Le titre Angel Dust fait référence au surnom donné à une drogue : le PCP. Ceux qui connaissent bien l'univers de Tsukasa Hojo ne sont pas étrangers à cette drogue puisque cette " poussière d'ange " tient un rôle majeur dans le manga City Hunter dans lequel elle était utilisée pour créer des guerriers invincibles, insensibles à la douleur, capables de massacrer tout un régiment en quelques secondes. Dans la réalité, cette drogue qui fut initialement conçue comme un anesthésique fut abandonnée parce qu'elle provoquait des confusions et délires aux patients. Le PCP agit en effet sur l'esprit et le corps provoquant hallucinations et d'étranges expériences de désincarnation ainsi qu'une image déformée du corps. Les usagers perdent leurs inhibitions et, étant moins sensibles à la douleur, deviennent souvent agressifs et violents, ils libèrent également des décharges d'adrénaline, si bien qu'on devient d'une force colossale (aspect reprit par Tsukasa Hojo). Les effets résiduels d'une seule dose s'étalent parfois sur des semaines, voire des mois, et incluent des crises d'angoisse, de panique, de paranoïa et de dépression.
En sachant cela, on comprend donc mieux le film de Ishii qui, si dans sa base de départ pouvait apparaître comme un simple thriller, est en fait un énorme trip hallucinogène qui nous emmène dans les rêves et surtout dans les cauchemars du personnage interprété par la troublante Kaho Minami, reflet de ce qu'a pu ressentir le réalisateur qui avoue avoir été dans un état second en écrivant le script. Pour souligner cet aspect, la plastique et la beauté visuelle du film sont remarquables, sans oublier de mentionner le son qui a énormément d'importance.
Finalement, si aux premiers abords encore une fois le film peut paraître complètement différent du reste de sa carrière, Angel Dust reste avant tout une expérience qui se ressent plus qu'elle ne se comprends (j'entends au niveau narratif) pas très éloigné finalement d'un film comme Electric Dragon 80000 Volt qui est en apparence complètement différent.

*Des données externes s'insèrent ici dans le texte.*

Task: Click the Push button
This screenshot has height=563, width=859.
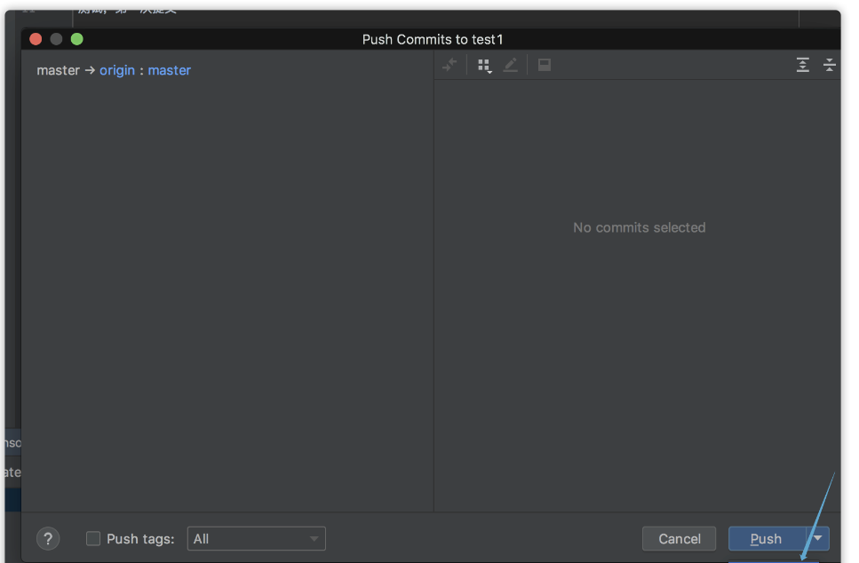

L'énergie que met Sogo Ishii dans chacun de ses films est belle et bien toujours présente mais elle se traduit tout simplement sous une autre forme, plus introspective et " isolatoire ". Les superbes plans contemplatif de la ville de Tokyo, les visions de Kaho Minami à travers ses lunettes de soleil teintées de bleu essayant d'isoler une femme dans une foule abondante aux alentours du Tokyo Dome, les plans en noir et blanc au grain très prononcé issus des caméras de surveillance, les plans épileptiques des diapositives associés aux bruits mécaniques de leur projecteur, le son assourdissant du métro, les nombreux petits bruits comme ceux des aiguilles d'une horloge ou encore les longs silences renforcent encore plus cette impression à la fois de rêve et de cauchemar éveillé.
Cependant, si l'on aborde le film comme un thriller, difficile de se raccrocher à une histoire de profiler qui lorgne du côté de Manhunter car la narration plus sensorielle et métaphysique qu'à proprement dit " classique " ne nous permet jamais de nous accrocher réellement à autre chose qu'à l'univers visuel et sonore du film. Et c'est là le gros défaut, une lenteur hypnotique et une Kaho Minami en détective très froide et antipathique qui empêche tout attachement ou identification du spectateur pour le personnage font qu'au niveau d'un cinéma plus classique, l'accroche ne se fait jamais tout au long du film.
Angel Dust est donc un film à double tranchant car sous peine que le spectateur n'adhère pas à cette expérience sensorielle et cherche à se rapprocher d'une vision plus classique, il sombrera alors dans un long ennui interminable.